A single female head louse lays roughly 6 to 10 eggs per day and can produce around 50 to 150 eggs over her lifetime. That’s a surprisingly high output for an insect smaller than a sesame seed, and it explains why infestations can grow quickly if left untreated. The exact count depends on the species of louse, how well-fed she is, and how long she survives.
Daily and Lifetime Egg Counts
A female head louse begins laying eggs about one to two days after reaching adulthood. She deposits 6 to 10 nits (the technical name for louse eggs) per day, gluing each one to an individual hair shaft close to the scalp. Over a lifespan of roughly 30 days as an adult, she can produce anywhere from 50 to 150 eggs total. A female only needs to mate once because she stores sperm in her body and uses it to fertilize eggs continuously until she dies.
Not all of those eggs will hatch successfully. Nits need warmth from the scalp to develop, which is why the female cements them within about a quarter inch of the skin’s surface. Nits found further than a quarter inch from the scalp are almost always dead or already hatched. As hair grows out, any remaining shells move further from the scalp and pose no risk.
How Fast Eggs Hatch and Mature
Nits take about one week to hatch, with a range of 6 to 9 days. What emerges is a nymph, a smaller, translucent version of the adult louse. The nymph goes through three molts over the next 7 days, growing slightly larger each time. By about two weeks after the egg was laid, a new adult louse is ready to feed, mate, and start laying eggs of its own.
This timeline is what makes lice infestations compound so quickly. A single fertilized female can produce dozens of egg-laying daughters within three to four weeks. If even a few nits survive a round of treatment, the cycle restarts. That’s why most treatment protocols involve a second application about 7 to 10 days after the first, timed to catch newly hatched nymphs before they mature enough to reproduce.
Egg Production by Lice Species
The numbers above apply specifically to head lice, but humans can host three different species, and their egg output varies considerably.

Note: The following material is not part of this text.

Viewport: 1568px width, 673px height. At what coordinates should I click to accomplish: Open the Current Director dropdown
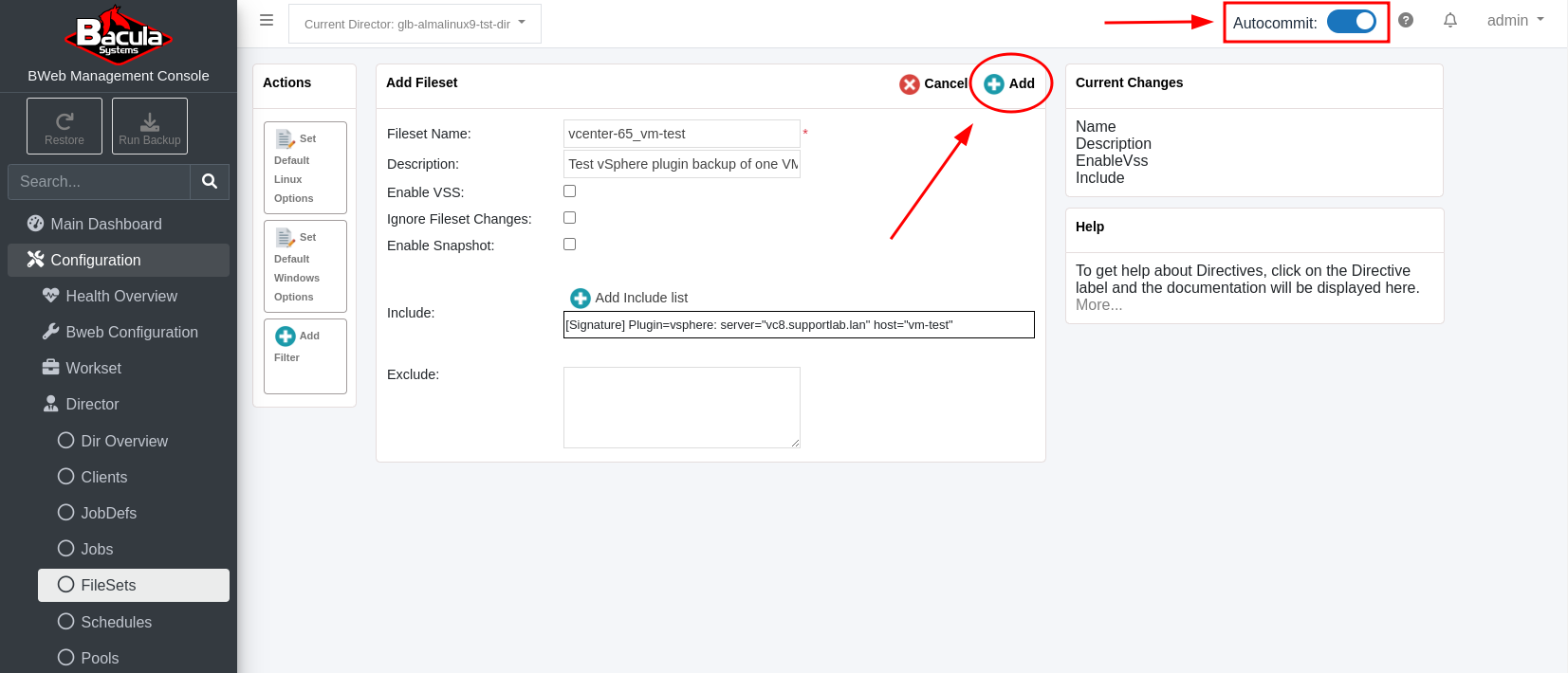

- Head lice are the most prolific egg layers among the three species, averaging 6 to 10 eggs per day and 50 to 150 over a lifetime. They attach every egg directly to a hair shaft on the scalp.
- Body lice are close relatives of head lice but lay their eggs in the seams and fibers of clothing rather than on hair. Their daily output is similar, roughly 6 to 10 eggs per day, but because they live in clothing, their eggs are easier to eliminate through laundering.

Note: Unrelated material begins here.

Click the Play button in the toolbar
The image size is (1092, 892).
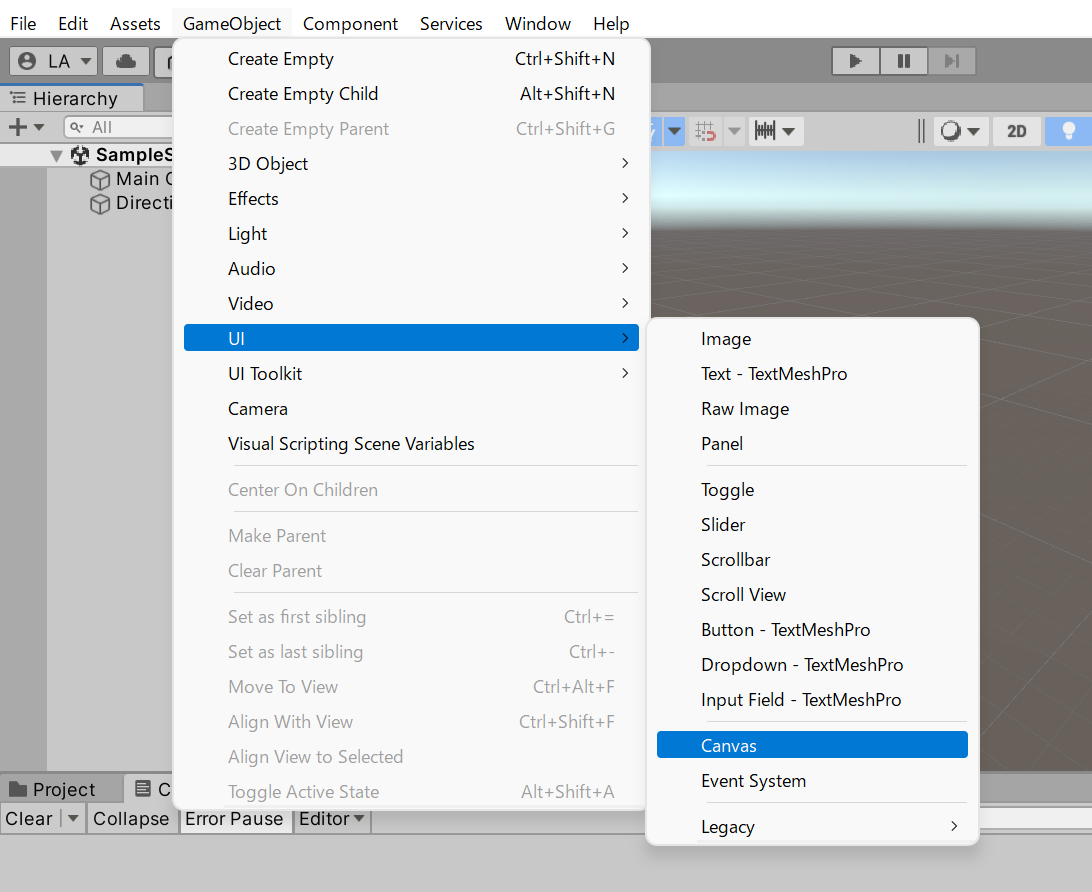pos(855,61)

- Pubic lice (sometimes called crabs) are a different species entirely and reproduce more slowly. A female pubic louse lays about 30 eggs total over her 3 to 4 week lifespan, working out to roughly 1 to 2 eggs per day.
What Eggs Need to Survive
Louse eggs are not especially hardy once separated from a human host. They rely on body heat to incubate, and viable hatching only occurs within a temperature range of about 23°C to 38°C (roughly 73°F to 100°F). This is why nits glued to hair near the warm scalp hatch reliably, while eggs that fall off onto pillows, hats, or furniture rarely produce live nymphs. Head lice nits away from the scalp typically die within a few days because they can’t maintain the right temperature.
Body lice eggs are somewhat tougher. They are considered the most resistant life stage to environmental temperature swings. However, body lice cannot tolerate high humidity, and washing infested clothing in hot water kills both the adults and their eggs effectively.

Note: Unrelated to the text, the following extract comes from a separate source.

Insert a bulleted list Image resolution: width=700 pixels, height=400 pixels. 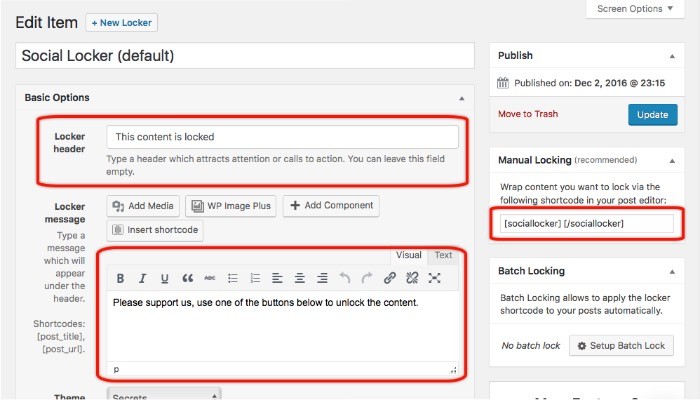point(232,278)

Why Egg Count Matters for Treatment
Understanding the sheer number of eggs a louse produces helps explain why a single combing session or one round of treatment often isn’t enough. If a female has been laying eggs for even a week before you notice the infestation, there could be 50 to 70 nits on the scalp, each at a slightly different stage of development. Treatment products kill live lice and some nits, but no product eliminates 100% of eggs in one pass.
Fine-toothed nit combs are effective at physically removing eggs from hair shafts. Combing every two to three days for about two weeks covers the full hatching window and catches any nymphs that emerged from surviving nits. The goal is to break the reproductive cycle before any new female reaches adulthood and begins laying her own eggs, which happens just 7 days after hatching.
If you’re checking for an active infestation, focus on nits attached within a quarter inch of the scalp. Those are the ones that are alive and developing. Nits further out on the hair shaft are remnants of an older or already-treated infestation and generally don’t need intervention.